The hellhound glanced back at her. He nodded toward the rock ledge next to her. She discovered an apple and some strawberries. She gobbled the fruit down as if she were starving even though only a day had passed since she eaten last. When she finished, Chakor said, “Come.”
The two mismatched souls wandered across the glade toward the grotto. An eerie glow caught Kaiya’s attention. It emanated from between two giant boulders. A chill ran down her spine as she approached the strange light. An opening in the base of the volcano revealed a hidden paradise. A pool of clear emerald water rippled as the hint of a breeze played across its surface. She stepped through the opening and her breath caught in her throat.
Kaiya spotted the shaft of golden moonlight coming through the hole in the vaulted ceiling. It reflected from the pool of water and bathed the grotto in aquamarine light, while objects in the water appeared silver.
Kaiya found another surprise. Tucked in the nooks and crannies along the stone ledge that surrounded the pool, flowers swayed in the gentle breeze.
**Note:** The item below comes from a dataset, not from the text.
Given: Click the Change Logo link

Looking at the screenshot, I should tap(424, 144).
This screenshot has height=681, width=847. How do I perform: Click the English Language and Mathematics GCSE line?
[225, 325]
Stubby stems with a tuft of long, narrow, arching, strap-shaped leaves and a central flower stalk holding glorious clusters of lily-like blooms with bell-shaped flowers. The blooms were a beautiful shade of lavender, yet they gave off a golden glow. “Ye see the magic that surround each and every bloom,” Chakor said.
A flash of amethyst caught Kaiya attention. That’s when she spotted the wee dragon, no bigger than a mouse. The flying critter looked harmless, yet her inner voice warned her to approach with caution. It landed about a foot from her and puffed its chest out. She gasped when she got a better look at the creature. The wee dragon was a perfect match to the tattoo that graced the back of her left shoulder. Tiny spectacles with elliptical lenses somewhat hid silvery blue, sea-smoke colored eyes and he wore a vest. He’s rather scholarly looking for a creature of magic. Kaiya smiled. “Ziven, I presume.”
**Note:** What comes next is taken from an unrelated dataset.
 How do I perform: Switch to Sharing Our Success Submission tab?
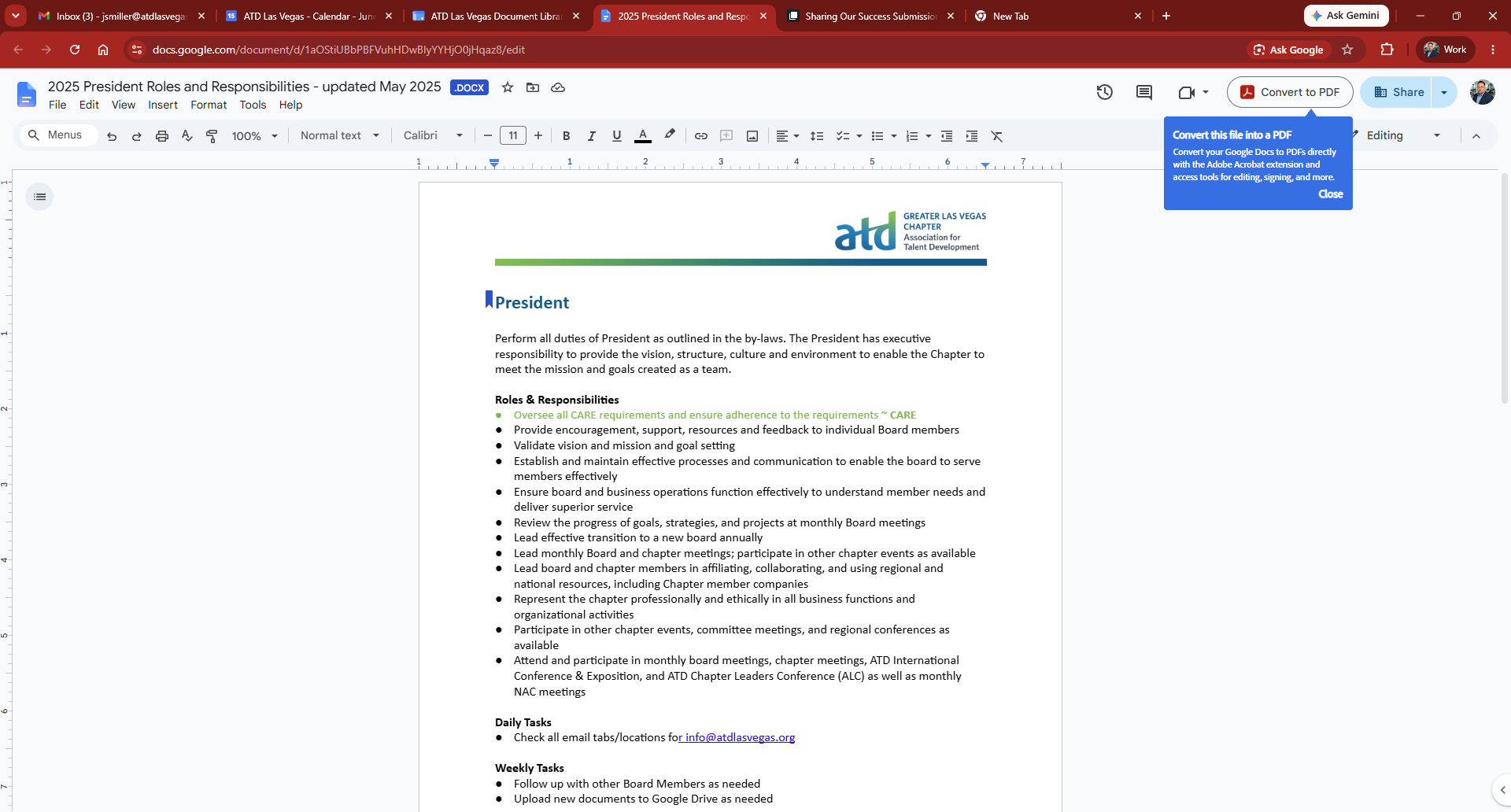coord(871,16)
“Chakor, why did ye bring an outsider into the grotto? Why didn’t ye kill her, as the queen ordered of any who dare enter Shady Lady Forest?” Ziven glared at the giant hellhound.
“Please don’t be cross with Chakor,” Kaiya pleaded. “Why he took pity on me is beyond my understanding. Yet I’m grateful he decided against maiming me or killing me. My life isn’t much, yet I don’t wish to die so young.”
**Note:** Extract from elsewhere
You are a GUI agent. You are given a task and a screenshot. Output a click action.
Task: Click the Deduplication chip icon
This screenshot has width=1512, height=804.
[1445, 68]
“Chakor risks his own life by allowing ye anywhere near here. What did ye promise him for disobeying the queen?”
“She simply asked for my help,” Chakor explained. “Gerik place the Columns of Jacarel in her realm. Without knowing she touched the gates and found herself trapped in our world.”
“I might have known. Gerik would do something like that. Send the Columns of Jacarel into a world that knows nothing of magic, or believes magic is nothing more than a fairy tale,” Ziven said.
“Who is Gerik and why would he do such a thing?” Kaiya asked.
“Gerik is a powerful wizard who uses his powers to force others to do his bidding. He uses the columns because he knows most folks coming upon them shall touch them because they’re so unique. There’s a spell that lures the unsuspecting into touching them if the folks don’t touch them on their own. The columns are a gateway to this world,” Ziven said. “Ye didn’t answer my question as to why she’s here.”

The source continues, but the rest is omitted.